少し片付いてから、おばあちゃんと話をしている滋賀の先生の横で、
話を聞かせてもらいました。
おばあちゃんは、10月に公団のアパートが当たって、2階に住んでいたそうです。
津波があったその日は、たまたま腰に電気を当てるために病院に行っていて助かったそうです。
「そのアパートも3階まで水に浸かったので、自分の持ち物はここにある段ボールだけ」と話されていました。
病院に行っていないと命はなかったかもしれない。でも、もうあのアパートには住めない。
そんな話を淡々とされながらもどっしり生きているおばあちゃんの場所から離れることができませんでした。
いくつもの悲しいエピソードを聞くことができました。
もう一人気になる男の子がいました。4歳の元気のいい男の子です。
「おはよう!」と声をかけると「おはよう!」と声をかえしてくれます。
ブースの中で絵を描き始めたので、「見せてもらってもいい?」と訊ねると
「いいよ」と言うのでブースに入らせてもらって見せてもらいました。
描いてあるのは全部ヒーローものらしく、怪獣と闘っているんだと本人は言っていました。
描かれている絵の間に線が入って戦いを示していました。
全部のページを見せてもらったのですが、どのページを見ても、人間が出てきません。
お母さんもお父さんももちろん自分も出てきません。
またお店や遊園地に行った話も出てきません。少し気になりました。
「おじちゃんも描いてもいいよ」と言うので
アンパンマンとドラえもんとウルトラマンを描いて、ライオンやパンダなどの動物も描いてあげました。
うれしそうにしていました。
お母さんとも少し話をしました。
あの日、車で保育園に迎えに行って高台まで避難したそうです。
その日、その子の仲のいい友だちの家族も迎えに来ていて、でもその家族は貴重品を取りに帰ると言ったそうです。

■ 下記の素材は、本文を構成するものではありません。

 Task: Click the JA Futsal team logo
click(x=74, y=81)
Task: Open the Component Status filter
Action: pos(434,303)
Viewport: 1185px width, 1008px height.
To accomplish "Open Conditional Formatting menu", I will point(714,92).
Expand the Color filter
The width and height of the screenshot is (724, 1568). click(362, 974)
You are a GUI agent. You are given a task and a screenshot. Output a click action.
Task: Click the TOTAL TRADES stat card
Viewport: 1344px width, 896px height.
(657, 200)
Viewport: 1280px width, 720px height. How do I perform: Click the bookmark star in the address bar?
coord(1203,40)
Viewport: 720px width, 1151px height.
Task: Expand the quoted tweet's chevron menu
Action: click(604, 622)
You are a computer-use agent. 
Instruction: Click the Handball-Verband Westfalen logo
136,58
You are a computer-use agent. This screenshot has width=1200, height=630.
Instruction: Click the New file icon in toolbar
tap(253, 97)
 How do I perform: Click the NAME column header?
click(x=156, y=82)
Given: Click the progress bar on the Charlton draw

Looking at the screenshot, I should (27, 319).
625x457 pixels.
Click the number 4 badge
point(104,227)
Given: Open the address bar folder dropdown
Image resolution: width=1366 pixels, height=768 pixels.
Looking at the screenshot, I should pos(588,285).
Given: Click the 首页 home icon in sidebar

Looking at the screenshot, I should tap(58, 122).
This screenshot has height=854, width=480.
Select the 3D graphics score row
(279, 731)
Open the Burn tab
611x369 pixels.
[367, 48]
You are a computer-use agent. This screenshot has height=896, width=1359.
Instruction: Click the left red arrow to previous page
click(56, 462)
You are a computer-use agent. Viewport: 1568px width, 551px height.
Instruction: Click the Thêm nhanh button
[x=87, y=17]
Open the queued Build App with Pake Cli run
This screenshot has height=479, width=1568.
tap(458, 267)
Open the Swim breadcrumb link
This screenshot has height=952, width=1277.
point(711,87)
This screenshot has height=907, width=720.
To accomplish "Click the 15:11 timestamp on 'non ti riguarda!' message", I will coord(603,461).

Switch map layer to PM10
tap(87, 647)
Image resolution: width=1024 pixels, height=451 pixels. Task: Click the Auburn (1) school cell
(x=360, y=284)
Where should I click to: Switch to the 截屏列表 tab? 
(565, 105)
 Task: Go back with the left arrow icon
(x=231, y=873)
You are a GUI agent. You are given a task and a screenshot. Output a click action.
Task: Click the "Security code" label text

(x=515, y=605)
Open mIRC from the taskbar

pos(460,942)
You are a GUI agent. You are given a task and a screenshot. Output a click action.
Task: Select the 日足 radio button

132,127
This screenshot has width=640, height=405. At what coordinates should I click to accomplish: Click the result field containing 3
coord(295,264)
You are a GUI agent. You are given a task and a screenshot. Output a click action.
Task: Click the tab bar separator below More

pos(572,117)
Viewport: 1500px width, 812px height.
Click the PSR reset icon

「せめてその子だけでも置いて行きなさい。預かるから」と言ったのですが、
子どもがお母ちゃんと一緒に行くと行ったそうです。
結局その後からその子の家族とは連絡がつかないままだそうです。
「自分たちは全財産をなくしたけど、命は助かった」と言われていました。
紙一重で人生が左右されるエピソードがたくさんある現実を目の当たりにしました。
特別支援学校の先生からは別の悲しい話を聞きました。
ベッドで過ごさなければいけない医療的ケアーの必要なお子さんのベッドまでだんだん水が浸水してきて、
お母さんは子どもさんを抱っこして持ち上げてあげていたそうです。
でもそれでも
水かさは増すばかりで顔だけ水面から出すように懸命にこらえていたそうですが、
とうとう力つきて子どもさんが手から離れたそうです。
弟さんとお母さんは助かったけど、その子は亡くなられたそうです。
もう一つのエピソードは、
車いすの子を乗せて車で避難している時に津波に襲われて、
自力で脱出できる人は脱出したけど、車いすの子は車ごと流されていった。
家族は黙ってみることしかできなかったそうです。
段ボールでの避難生活はテレビで見るのと全く現実は違います。
これが生存権で保障された生活とはとっても思えません。
引っ越しが終わった時に、ほとんどの人が横にゴロンとなっています。
気力そのものがないようなしました。他にやることなんかありません。
生命だけを維持するだけで人間の生活と言えるのか、ひどくいらだちを覚えました。
引っ越し作業を終えた私たちの任務は終了です。
昼食を済ませてから後ろ髪を引かれながら次の場所に移動です。
下の画像は段ボールの食事用テーブルです。
各ブースに一つずつ配られるそうです。
もう1枚は次の日の朝食用の食料です。
山下中学校も津波にやられて、1階の校舎は水につかったようです。
体育倉庫には津波で汚れた柔道着が重ねて置いてありました。